Records from a data source
▼
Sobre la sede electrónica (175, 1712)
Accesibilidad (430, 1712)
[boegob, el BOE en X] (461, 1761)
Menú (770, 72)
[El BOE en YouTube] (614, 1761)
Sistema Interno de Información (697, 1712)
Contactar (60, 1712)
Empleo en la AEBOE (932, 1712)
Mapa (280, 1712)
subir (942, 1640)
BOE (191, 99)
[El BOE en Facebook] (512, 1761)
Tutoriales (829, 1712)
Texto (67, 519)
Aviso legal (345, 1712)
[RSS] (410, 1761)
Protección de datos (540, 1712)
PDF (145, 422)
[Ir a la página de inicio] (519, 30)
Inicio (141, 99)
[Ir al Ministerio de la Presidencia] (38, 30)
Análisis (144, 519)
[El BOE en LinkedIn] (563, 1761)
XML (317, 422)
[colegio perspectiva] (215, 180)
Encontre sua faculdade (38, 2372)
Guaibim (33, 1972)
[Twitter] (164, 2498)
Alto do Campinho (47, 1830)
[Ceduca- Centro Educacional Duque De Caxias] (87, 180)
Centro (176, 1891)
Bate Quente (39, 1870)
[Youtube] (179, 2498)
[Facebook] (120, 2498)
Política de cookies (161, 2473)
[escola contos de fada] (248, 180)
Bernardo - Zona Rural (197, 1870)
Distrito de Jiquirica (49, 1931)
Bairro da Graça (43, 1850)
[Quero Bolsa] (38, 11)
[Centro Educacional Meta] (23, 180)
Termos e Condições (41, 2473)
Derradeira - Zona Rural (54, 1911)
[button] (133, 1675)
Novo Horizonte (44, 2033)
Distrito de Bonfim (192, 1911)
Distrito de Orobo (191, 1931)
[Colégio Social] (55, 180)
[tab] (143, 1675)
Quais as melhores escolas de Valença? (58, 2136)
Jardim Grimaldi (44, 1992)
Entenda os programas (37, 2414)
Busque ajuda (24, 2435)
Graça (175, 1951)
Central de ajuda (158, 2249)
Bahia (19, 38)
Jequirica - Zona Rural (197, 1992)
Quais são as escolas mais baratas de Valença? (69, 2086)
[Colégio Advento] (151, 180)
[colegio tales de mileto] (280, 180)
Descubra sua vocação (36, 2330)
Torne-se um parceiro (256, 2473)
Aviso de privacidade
▲
> **What is expected**
Would you show every line in the data above that contains the string "escolas"?

> **Answer section**
Quais as melhores escolas de Valença? (58, 2136)
Quais são as escolas mais baratas de Valença? (69, 2086)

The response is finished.